> _Material for the task_:
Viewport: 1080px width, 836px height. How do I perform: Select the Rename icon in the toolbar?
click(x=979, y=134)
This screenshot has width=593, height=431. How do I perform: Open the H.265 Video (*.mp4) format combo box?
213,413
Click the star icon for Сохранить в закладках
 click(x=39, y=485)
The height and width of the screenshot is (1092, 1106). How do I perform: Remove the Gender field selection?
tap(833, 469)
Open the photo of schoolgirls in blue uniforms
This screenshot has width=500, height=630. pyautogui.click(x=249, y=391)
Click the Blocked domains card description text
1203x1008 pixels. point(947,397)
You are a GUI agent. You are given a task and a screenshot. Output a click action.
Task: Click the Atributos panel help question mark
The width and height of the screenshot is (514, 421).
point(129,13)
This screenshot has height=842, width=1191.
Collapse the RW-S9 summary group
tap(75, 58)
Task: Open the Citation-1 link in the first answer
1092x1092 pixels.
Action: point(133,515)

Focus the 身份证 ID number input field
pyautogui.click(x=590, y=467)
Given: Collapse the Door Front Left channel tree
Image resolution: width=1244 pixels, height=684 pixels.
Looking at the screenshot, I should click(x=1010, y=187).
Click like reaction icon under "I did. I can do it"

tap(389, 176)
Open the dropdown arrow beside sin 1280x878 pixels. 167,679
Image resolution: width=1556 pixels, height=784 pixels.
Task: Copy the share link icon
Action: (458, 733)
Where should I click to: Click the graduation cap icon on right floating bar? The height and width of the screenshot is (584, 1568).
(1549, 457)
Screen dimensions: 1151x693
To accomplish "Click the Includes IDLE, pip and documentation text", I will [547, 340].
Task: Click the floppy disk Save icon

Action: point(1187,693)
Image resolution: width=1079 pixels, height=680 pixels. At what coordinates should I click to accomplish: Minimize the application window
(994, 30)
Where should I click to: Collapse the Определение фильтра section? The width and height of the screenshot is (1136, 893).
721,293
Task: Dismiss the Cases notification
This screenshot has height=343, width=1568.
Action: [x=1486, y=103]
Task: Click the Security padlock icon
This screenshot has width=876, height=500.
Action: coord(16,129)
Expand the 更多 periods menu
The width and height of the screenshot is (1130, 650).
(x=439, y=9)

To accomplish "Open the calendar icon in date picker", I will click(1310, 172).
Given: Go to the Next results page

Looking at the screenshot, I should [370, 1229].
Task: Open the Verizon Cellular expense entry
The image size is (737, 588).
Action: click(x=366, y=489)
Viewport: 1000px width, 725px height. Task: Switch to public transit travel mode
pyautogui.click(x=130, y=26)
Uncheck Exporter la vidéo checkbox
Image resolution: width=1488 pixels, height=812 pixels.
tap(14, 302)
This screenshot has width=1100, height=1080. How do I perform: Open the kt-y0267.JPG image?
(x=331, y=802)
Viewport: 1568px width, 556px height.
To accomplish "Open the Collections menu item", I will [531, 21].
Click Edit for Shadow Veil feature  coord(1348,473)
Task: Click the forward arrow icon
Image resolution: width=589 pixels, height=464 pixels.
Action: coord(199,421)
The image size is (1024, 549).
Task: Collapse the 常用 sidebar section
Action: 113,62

> _What to do_: Repeat the material in full, exactly as it stands.

> _Response to the task_:
Viewport: 1080px width, 836px height. How do I perform: Select the Rename icon in the toolbar?
click(x=979, y=134)
This screenshot has width=593, height=431. How do I perform: Open the H.265 Video (*.mp4) format combo box?
213,413
Click the star icon for Сохранить в закладках
 click(x=39, y=485)
The height and width of the screenshot is (1092, 1106). How do I perform: Remove the Gender field selection?
tap(833, 469)
Open the photo of schoolgirls in blue uniforms
This screenshot has width=500, height=630. pyautogui.click(x=249, y=391)
Click the Blocked domains card description text
1203x1008 pixels. point(947,397)
You are a GUI agent. You are given a task and a screenshot. Output a click action.
Task: Click the Atributos panel help question mark
The width and height of the screenshot is (514, 421).
point(129,13)
This screenshot has height=842, width=1191.
Collapse the RW-S9 summary group
tap(75, 58)
Task: Open the Citation-1 link in the first answer
1092x1092 pixels.
Action: point(133,515)

Focus the 身份证 ID number input field
pyautogui.click(x=590, y=467)
Given: Collapse the Door Front Left channel tree
Image resolution: width=1244 pixels, height=684 pixels.
Looking at the screenshot, I should click(x=1010, y=187).
Click like reaction icon under "I did. I can do it"

tap(389, 176)
Open the dropdown arrow beside sin 1280x878 pixels. 167,679
Image resolution: width=1556 pixels, height=784 pixels.
Task: Copy the share link icon
Action: (458, 733)
Where should I click to: Click the graduation cap icon on right floating bar? The height and width of the screenshot is (584, 1568).
(1549, 457)
Screen dimensions: 1151x693
To accomplish "Click the Includes IDLE, pip and documentation text", I will [547, 340].
Task: Click the floppy disk Save icon

Action: point(1187,693)
Image resolution: width=1079 pixels, height=680 pixels. At what coordinates should I click to accomplish: Minimize the application window
(994, 30)
Where should I click to: Collapse the Определение фильтра section? The width and height of the screenshot is (1136, 893).
721,293
Task: Dismiss the Cases notification
This screenshot has height=343, width=1568.
Action: [x=1486, y=103]
Task: Click the Security padlock icon
This screenshot has width=876, height=500.
Action: coord(16,129)
Expand the 更多 periods menu
The width and height of the screenshot is (1130, 650).
(x=439, y=9)

To accomplish "Open the calendar icon in date picker", I will click(1310, 172).
Given: Go to the Next results page

Looking at the screenshot, I should [370, 1229].
Task: Open the Verizon Cellular expense entry
The image size is (737, 588).
Action: click(x=366, y=489)
Viewport: 1000px width, 725px height. Task: Switch to public transit travel mode
pyautogui.click(x=130, y=26)
Uncheck Exporter la vidéo checkbox
Image resolution: width=1488 pixels, height=812 pixels.
tap(14, 302)
This screenshot has width=1100, height=1080. How do I perform: Open the kt-y0267.JPG image?
(x=331, y=802)
Viewport: 1568px width, 556px height.
To accomplish "Open the Collections menu item", I will [531, 21].
Click Edit for Shadow Veil feature  coord(1348,473)
Task: Click the forward arrow icon
Image resolution: width=589 pixels, height=464 pixels.
Action: coord(199,421)
The image size is (1024, 549).
Task: Collapse the 常用 sidebar section
Action: 113,62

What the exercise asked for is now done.